Wie viele Nächte sollte ich für Salzburg einplanen?+
Zwei Nächte reichen nur für die Stadt selbst. Sobald Sie Tagesausflüge wollen, sind vier Nächte das realistische Minimum, fünf bis sechs sind angenehmer. Bei sechs Nächten passen ein ruhiger Ankunftstag, ein voller Stadttag, zwei Ausflüge, ein Tag ohne Programm und der Abreisetag hinein. Der freie Tag ist kein Verlust, sondern der Grund, warum die Reise als Erholung in Erinnerung bleibt.
Brauche ich in Salzburg einen Mietwagen?+
Meist nicht. Die Altstadt ist eine Fußgängerzone und in dreißig Minuten durchquert, Parken in zentralen Garagen kostet grob 25 bis 35 Euro pro Tag, dazu kommt die Autobahnvignette mit rund 12 bis 13 Euro für zehn Tage. Wer Stadt plus zwei Ausflüge plant, fährt mit einem Fahrzeug samt Fahrer nach Bedarf schlanker. Für längere Rundreisen durch Österreich kann ein Mietwagen dagegen sinnvoll sein.
Wie früh muss ich am Abreisetag zum Flughafen?+
Rechnen Sie vom Boarding zurück, nicht vom Abflug. Für Schengen-Flüge ab Salzburg funktionieren zwei Stunden am Terminal, an Wintersamstagen eher zweieinhalb. Für Nicht-Schengen-Flüge ab München planen wir drei Stunden am Terminal plus Fahrzeit plus dreißig Minuten Puffer für die A8. Aus Skiorten wie Zell am See dauert die Fahrt am Samstag deutlich länger als unter der Woche.
Wann ist die beste Jahreszeit für einen Salzburg-Aufenthalt?+
Ohne Festspielbindung ist die zweite Septemberhälfte unser Favorit: warme Seen, besseres Licht als im Juli, gute Verfügbarkeit. Mai und Juni sind ähnlich angenehm, mit wechselhaftem Wetter. Advent ist stimmungsvoll, aber die Tage sind kurz und die Wochenenden voll. Januar bis März lohnt sich für Ski und eine ruhige Altstadt am Vormittag, wobei Samstag in der ganzen Region Bettwechseltag ist.
Wie viele Tagesausflüge passen sinnvoll in eine Woche?+
Zwei große Ausflüge pro Woche, mit mindestens einem ruhigen Tag dazwischen. Hallstatt und der Großglockner bedeuten jeweils vier bis fünf Stunden Fahrzeit; zwei solche Tage hintereinander sind anstrengend. Starten Sie früh, damit Sie in Hallstatt vor den Bussen ab etwa halb elf ankommen. Bei tiefer Bewölkung am Großglockner ist eine Verschiebung um einen Tag besser als das Durchziehen des Plans.

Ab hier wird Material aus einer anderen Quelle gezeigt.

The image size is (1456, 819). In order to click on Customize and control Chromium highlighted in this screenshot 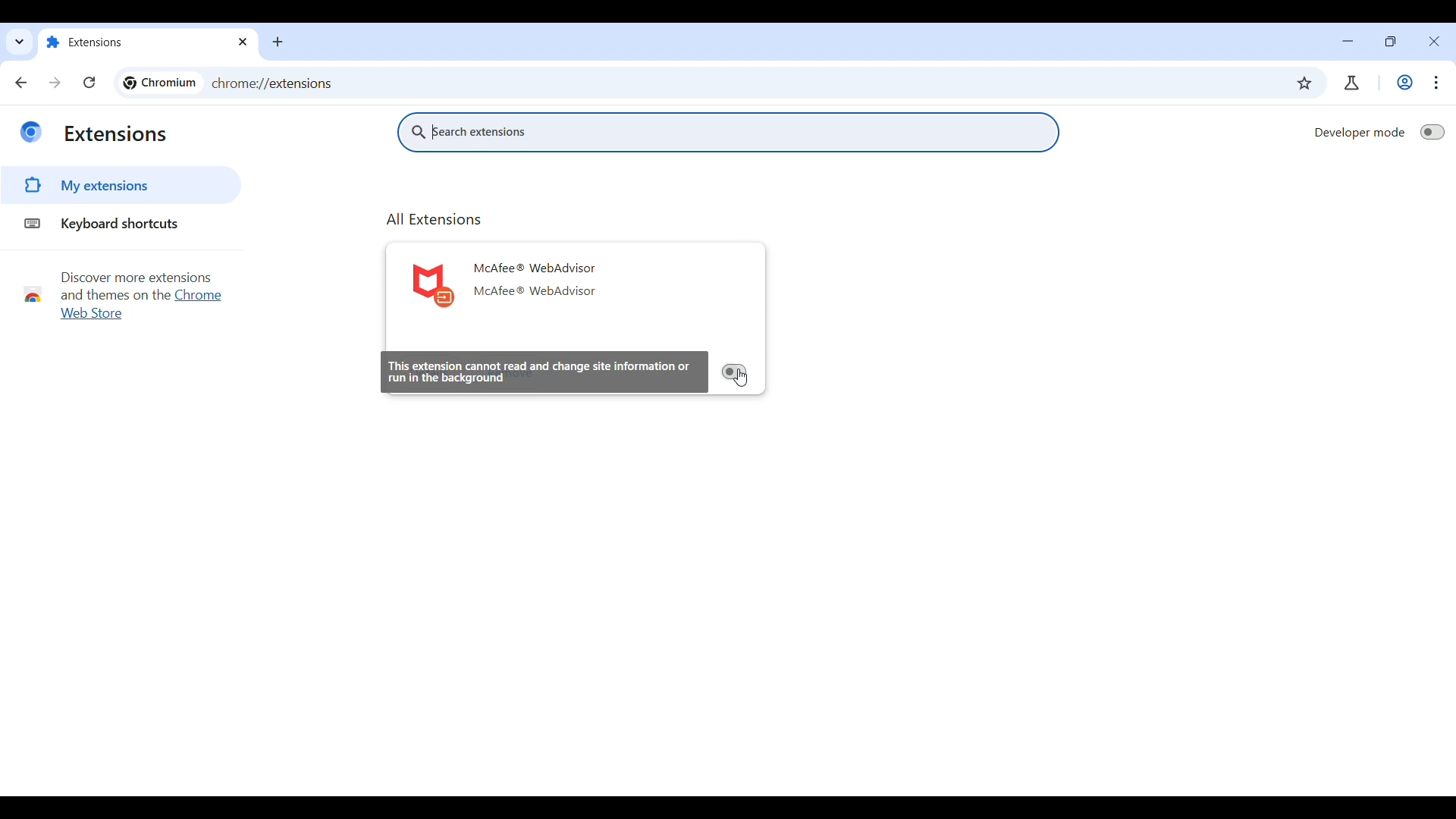, I will do `click(1437, 82)`.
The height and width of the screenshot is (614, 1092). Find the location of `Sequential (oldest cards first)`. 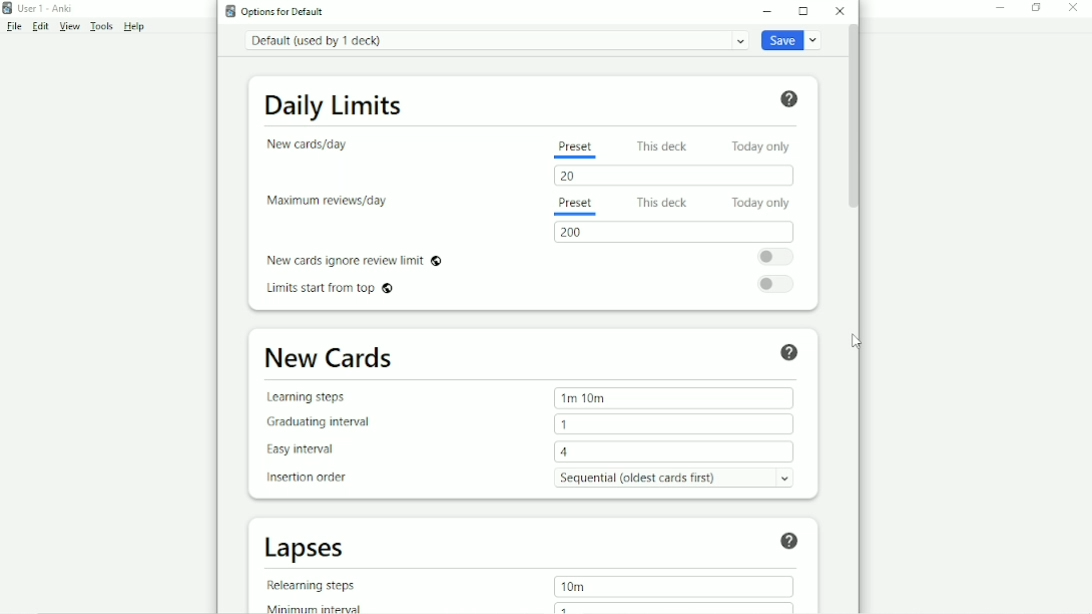

Sequential (oldest cards first) is located at coordinates (675, 478).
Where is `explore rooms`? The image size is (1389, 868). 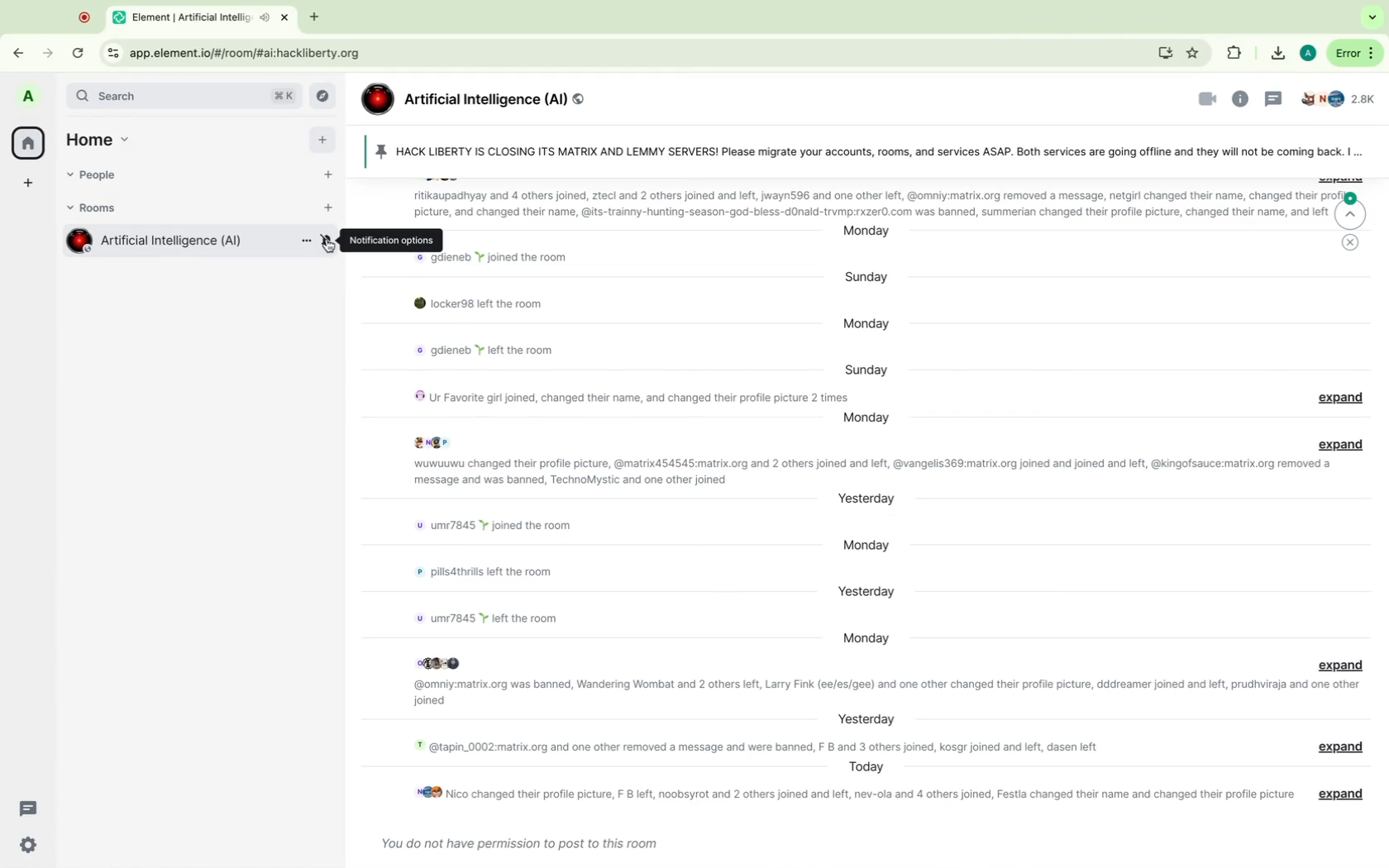 explore rooms is located at coordinates (323, 96).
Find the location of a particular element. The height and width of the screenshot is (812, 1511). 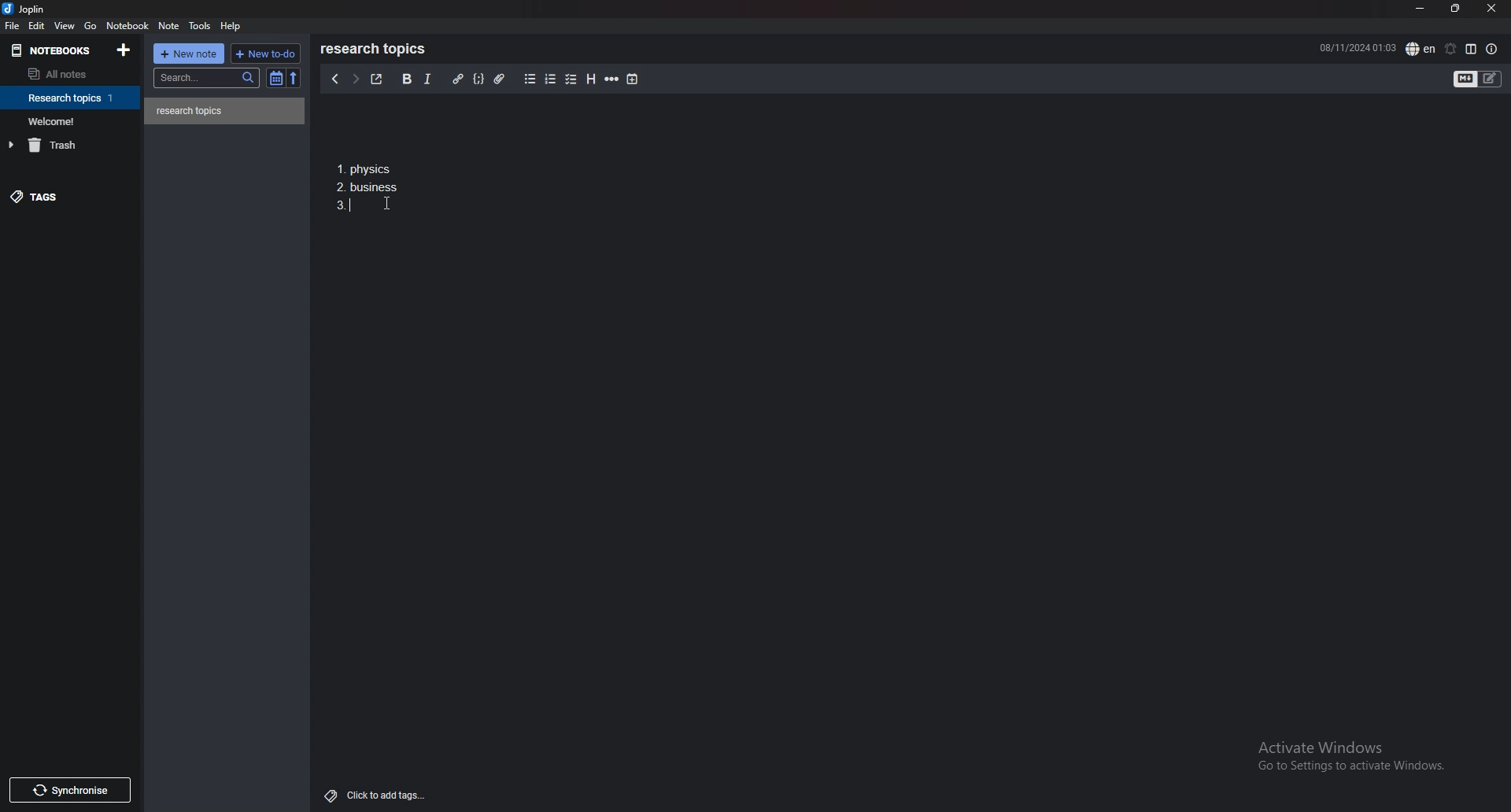

trash is located at coordinates (73, 145).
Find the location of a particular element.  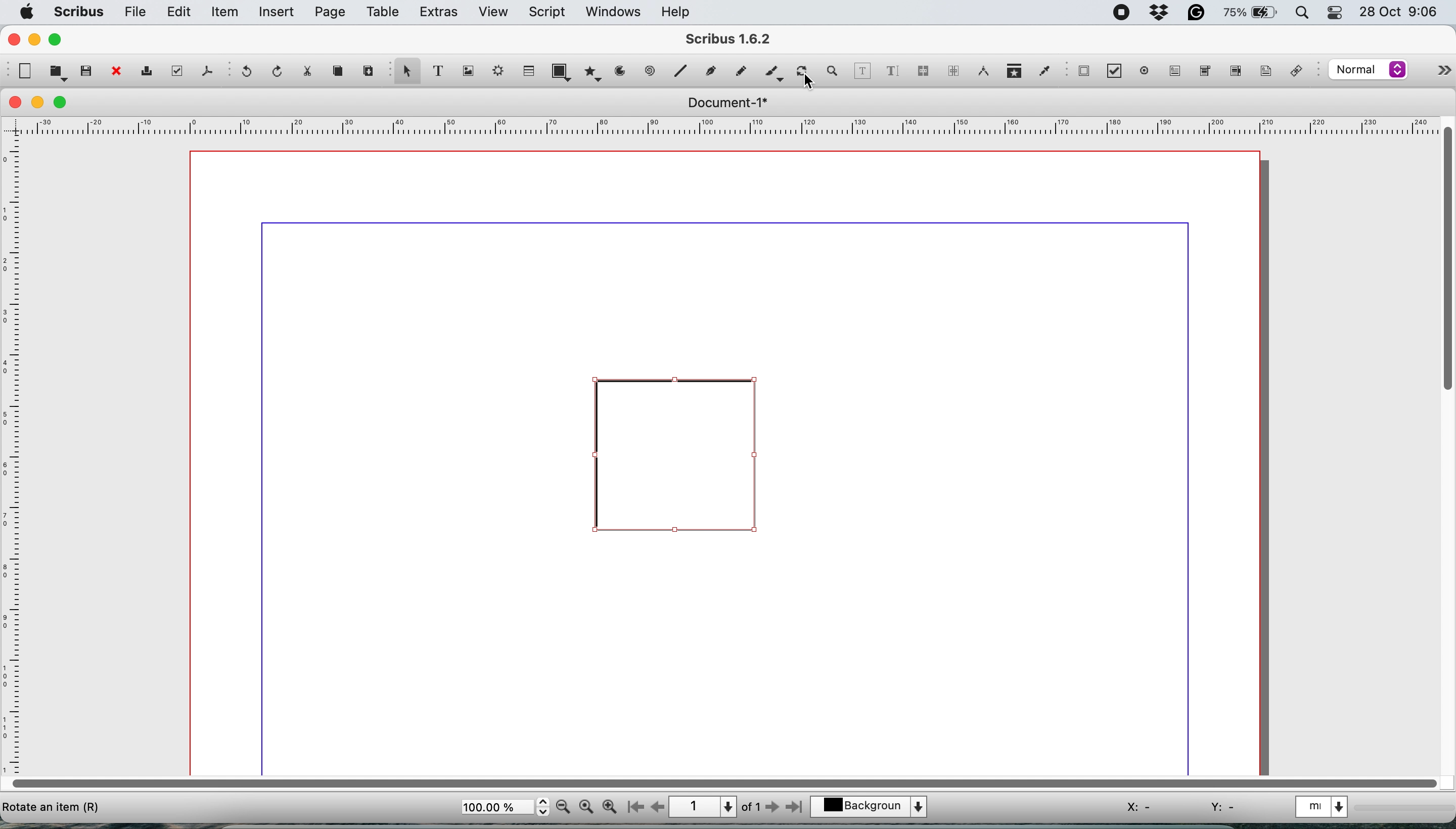

eye dropper is located at coordinates (1043, 70).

Wie kommt man am Abend zu den Festspielhäusern?+
Rund um Hofstallgasse und Karajanplatz ist der Verkehr stark reglementiert, und in der Stunde vor Vorstellungsbeginn kommt ohnehin niemand durch. Wir setzen deshalb am Rand der Altstadt ab; der Weg dauert wenige Minuten über Kopfsteinpflaster, was bei Abendschuhen zu bedenken ist. Nach der Vorstellung ist ein fixer Abholpunkt mit etwas Abstand zum Ausgang schneller als ein Halt direkt vor dem Haus.